Task brief
Reproduce each of the following items word for word, leaving the pictures out.

Records to process
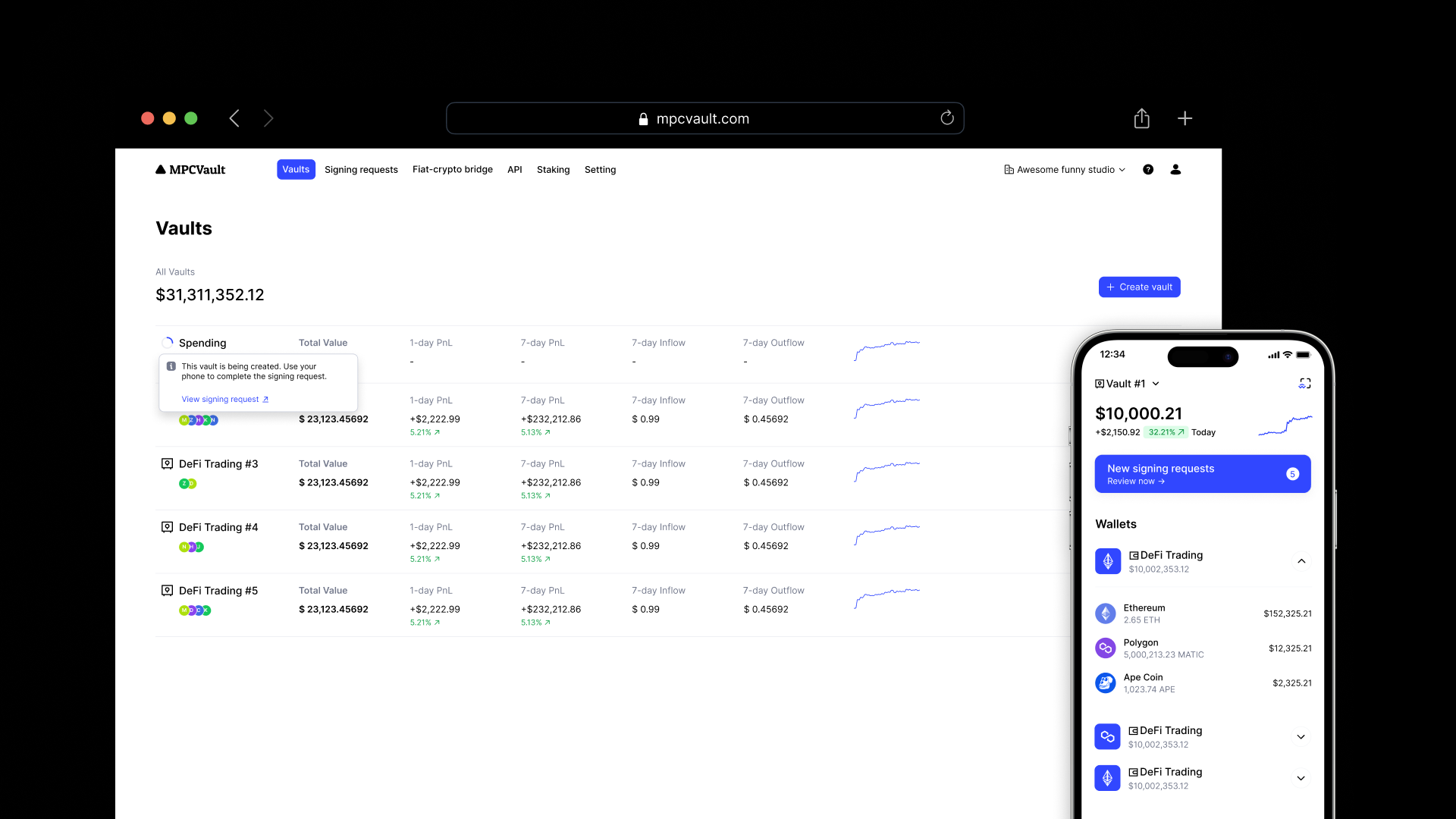
Task: Click the MPCVault logo
Action: [190, 169]
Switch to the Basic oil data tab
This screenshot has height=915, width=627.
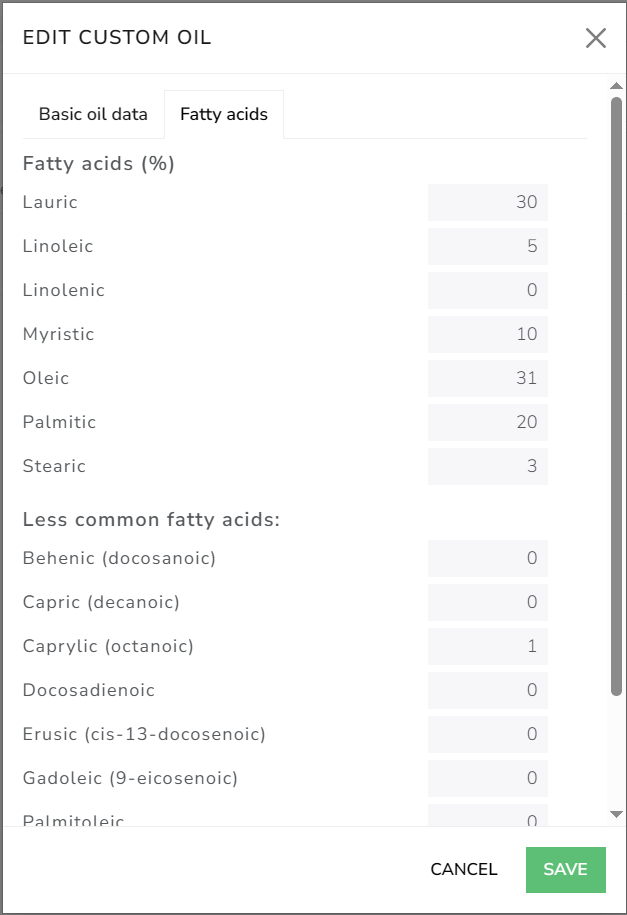point(91,113)
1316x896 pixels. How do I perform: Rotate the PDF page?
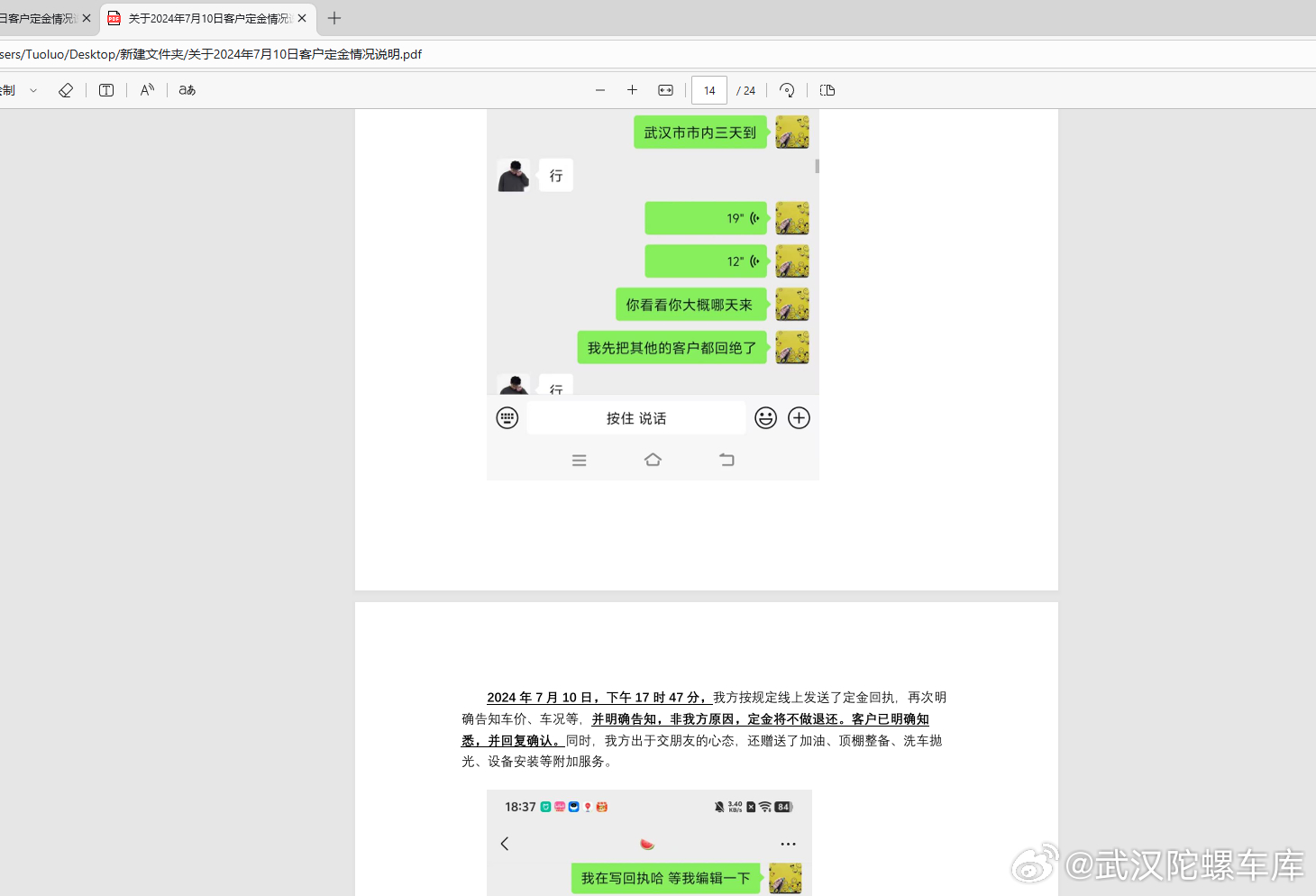787,89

The solution
Task: Click the MPCVault logo
Action: [190, 169]
Switch to the Basic oil data tab
This screenshot has height=915, width=627.
point(91,113)
1316x896 pixels. How do I perform: Rotate the PDF page?
787,89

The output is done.